◆ Your task: All the data below needs to be retyped exactly as shown.
[[ Information given, beginning ]]
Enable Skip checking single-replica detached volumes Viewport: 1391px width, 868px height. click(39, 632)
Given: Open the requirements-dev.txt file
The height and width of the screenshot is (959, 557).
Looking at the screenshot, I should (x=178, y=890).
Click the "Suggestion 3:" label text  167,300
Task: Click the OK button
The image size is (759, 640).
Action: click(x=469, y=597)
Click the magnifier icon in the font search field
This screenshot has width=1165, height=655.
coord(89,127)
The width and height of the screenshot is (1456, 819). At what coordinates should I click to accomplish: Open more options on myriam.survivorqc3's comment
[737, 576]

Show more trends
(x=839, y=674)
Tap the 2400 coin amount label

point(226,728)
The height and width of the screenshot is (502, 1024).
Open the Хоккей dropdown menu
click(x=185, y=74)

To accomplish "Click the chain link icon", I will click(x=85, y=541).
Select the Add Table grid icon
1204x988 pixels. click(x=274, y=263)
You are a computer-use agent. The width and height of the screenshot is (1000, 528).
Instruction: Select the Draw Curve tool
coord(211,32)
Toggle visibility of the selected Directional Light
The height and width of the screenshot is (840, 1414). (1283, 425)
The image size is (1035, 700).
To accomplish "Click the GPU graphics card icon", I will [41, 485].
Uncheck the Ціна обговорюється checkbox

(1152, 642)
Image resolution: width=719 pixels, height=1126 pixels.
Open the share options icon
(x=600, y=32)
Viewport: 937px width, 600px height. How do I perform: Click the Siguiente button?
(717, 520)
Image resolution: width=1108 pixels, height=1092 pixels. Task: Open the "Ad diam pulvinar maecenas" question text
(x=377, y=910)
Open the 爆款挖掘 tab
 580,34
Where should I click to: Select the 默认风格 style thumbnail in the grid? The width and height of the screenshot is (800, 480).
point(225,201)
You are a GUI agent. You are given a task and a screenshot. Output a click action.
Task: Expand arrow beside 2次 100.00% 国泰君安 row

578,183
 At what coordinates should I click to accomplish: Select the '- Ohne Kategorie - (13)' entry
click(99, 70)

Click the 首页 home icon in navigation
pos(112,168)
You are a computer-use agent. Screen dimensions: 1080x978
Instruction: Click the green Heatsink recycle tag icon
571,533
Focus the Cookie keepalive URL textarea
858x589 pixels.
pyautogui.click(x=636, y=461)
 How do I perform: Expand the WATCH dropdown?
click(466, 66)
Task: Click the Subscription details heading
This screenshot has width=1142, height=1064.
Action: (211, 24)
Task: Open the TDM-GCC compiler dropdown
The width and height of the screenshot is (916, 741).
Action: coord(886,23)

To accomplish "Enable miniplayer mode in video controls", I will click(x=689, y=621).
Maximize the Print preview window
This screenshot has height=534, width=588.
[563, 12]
[[ Information given, end ]]
◆ Expected answer:
Enable Skip checking single-replica detached volumes Viewport: 1391px width, 868px height. click(39, 632)
Given: Open the requirements-dev.txt file
The height and width of the screenshot is (959, 557).
Looking at the screenshot, I should (x=178, y=890).
Click the "Suggestion 3:" label text  167,300
Task: Click the OK button
The image size is (759, 640).
Action: click(x=469, y=597)
Click the magnifier icon in the font search field
This screenshot has width=1165, height=655.
coord(89,127)
The width and height of the screenshot is (1456, 819). At what coordinates should I click to accomplish: Open more options on myriam.survivorqc3's comment
[737, 576]

Show more trends
(x=839, y=674)
Tap the 2400 coin amount label

point(226,728)
The height and width of the screenshot is (502, 1024).
Open the Хоккей dropdown menu
click(x=185, y=74)

To accomplish "Click the chain link icon", I will click(x=85, y=541).
Select the Add Table grid icon
1204x988 pixels. click(x=274, y=263)
You are a computer-use agent. The width and height of the screenshot is (1000, 528).
Instruction: Select the Draw Curve tool
coord(211,32)
Toggle visibility of the selected Directional Light
The height and width of the screenshot is (840, 1414). (1283, 425)
The image size is (1035, 700).
To accomplish "Click the GPU graphics card icon", I will [41, 485].
Uncheck the Ціна обговорюється checkbox

(1152, 642)
Image resolution: width=719 pixels, height=1126 pixels.
Open the share options icon
(x=600, y=32)
Viewport: 937px width, 600px height. How do I perform: Click the Siguiente button?
(717, 520)
Image resolution: width=1108 pixels, height=1092 pixels. Task: Open the "Ad diam pulvinar maecenas" question text
(x=377, y=910)
Open the 爆款挖掘 tab
 580,34
Where should I click to: Select the 默认风格 style thumbnail in the grid? The width and height of the screenshot is (800, 480).
point(225,201)
You are a GUI agent. You are given a task and a screenshot. Output a click action.
Task: Expand arrow beside 2次 100.00% 国泰君安 row

578,183
 At what coordinates should I click to accomplish: Select the '- Ohne Kategorie - (13)' entry
click(99, 70)

Click the 首页 home icon in navigation
pos(112,168)
You are a computer-use agent. Screen dimensions: 1080x978
Instruction: Click the green Heatsink recycle tag icon
571,533
Focus the Cookie keepalive URL textarea
858x589 pixels.
pyautogui.click(x=636, y=461)
 How do I perform: Expand the WATCH dropdown?
click(466, 66)
Task: Click the Subscription details heading
This screenshot has width=1142, height=1064.
Action: (211, 24)
Task: Open the TDM-GCC compiler dropdown
The width and height of the screenshot is (916, 741).
Action: coord(886,23)

To accomplish "Enable miniplayer mode in video controls", I will click(x=689, y=621).
Maximize the Print preview window
This screenshot has height=534, width=588.
[563, 12]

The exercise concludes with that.